Malgré une résolution juridiquement contraignante du Conseil de sécurité des Nations unies de décembre 2023 exigeant l’utilisation de « tous les itinéraires disponibles vers et dans l’ensemble de la bande de Gaza » pour faciliter l’acheminement de l’aide, Israël n’a pas ouvert d’autres points de passage frontaliers. Actuellement, seuls deux points de passage fonctionnent : Rafah, à la frontière avec l’Égypte, et Kerem Shalom/Karem Abu Salem, à la frontière avec Israël. Les manifestants israéliens qui demandent au gouvernement de ne plus autoriser l’aide à Gaza tant que les otages n’auront pas été libérés ont bloqué à plusieurs reprises l’accès au point de passage de Kerem Shalom/Karem Abu Salem, le forçant à fermer à plusieurs reprises, parfois pendant plusieurs jours. Cinq autres points de passage pourraient être ouverts si Israël souhaitait réellement garantir un accès humanitaire sans entrave.
Il est amèrement décevant de constater que le gouvernement américain, qui continue à transférer à Israël des armes utilisées pour mener des attaques contre des civils et commettre d’autres violations du droit international à Gaza, n’est pas disposé à exercer les pressions nécessaires pour qu’Israël ouvre davantage de voies d’accès à l’aide et qu’il recourt plutôt à des largages aériens.
Le fait qu’Israël ne permette pas l’acheminement d’une aide adéquate aux Palestiniens de Gaza va à l’encontre de l’arrêt de la Cour internationale de justice visant à empêcher un génocide. Le 26 janvier, la CIJ a ordonné à Israël de prendre « des mesures immédiates et efficaces » pour permettre l’acheminement de l’aide humanitaire et des services de base aux Palestiniens de Gaza.
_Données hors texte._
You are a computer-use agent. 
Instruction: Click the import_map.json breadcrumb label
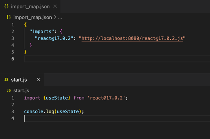click(x=33, y=17)

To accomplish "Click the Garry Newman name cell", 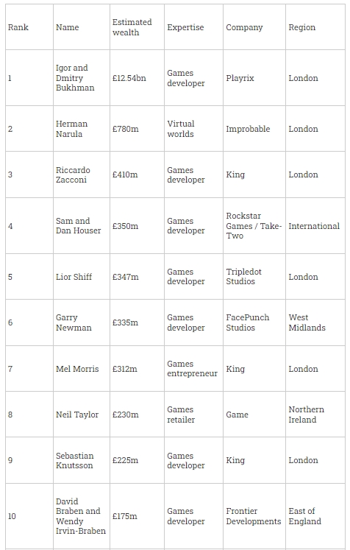I will point(82,322).
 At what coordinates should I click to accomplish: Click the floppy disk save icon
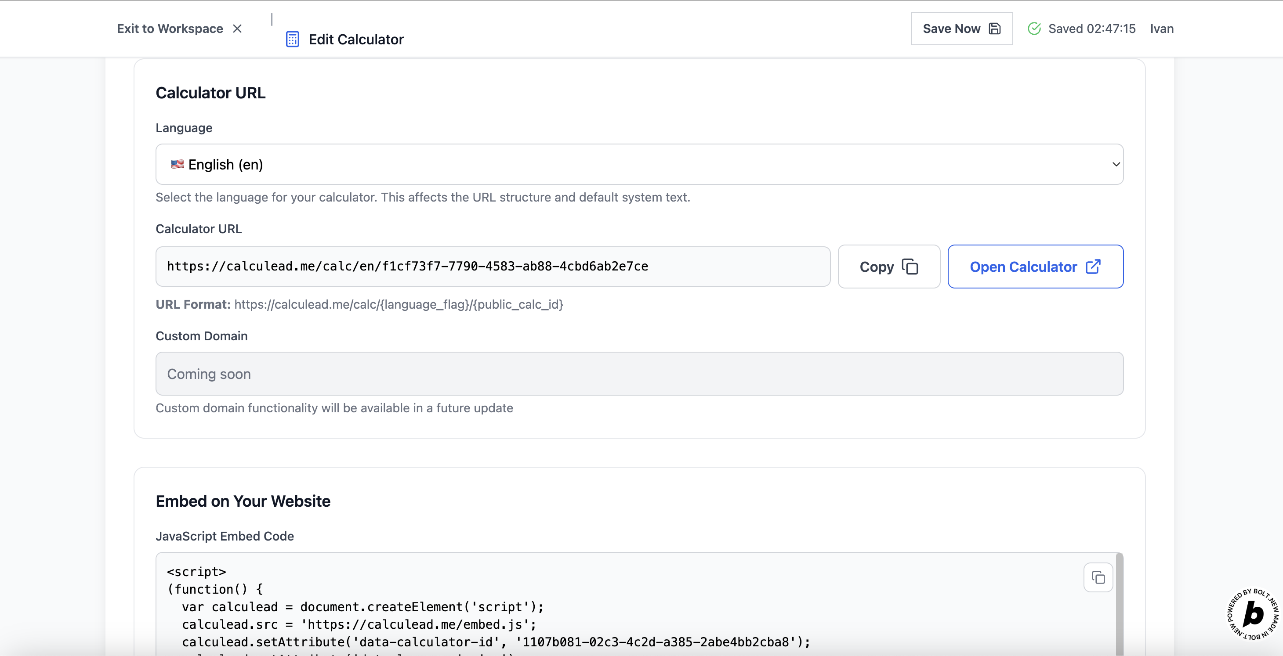[995, 29]
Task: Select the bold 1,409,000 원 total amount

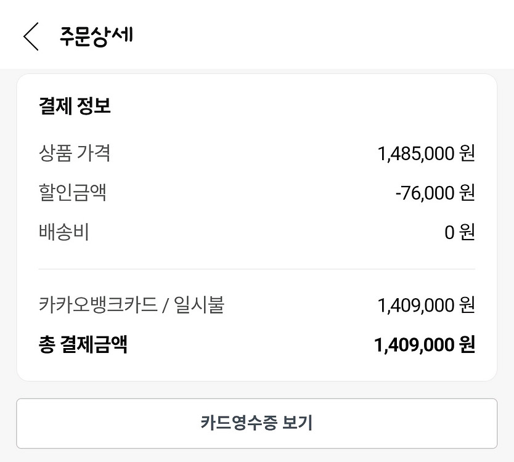Action: pyautogui.click(x=424, y=344)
La rétention de l’aide est une violation grave du droit international et dure depuis 16 ans dans le cadre du blocus illégal d’Israël. Le comportement d’Israël constitue une violation flagrante de son obligation, en tant que puissance occupante, de veiller à ce que les besoins fondamentaux des civils de Gaza soient satisfaits.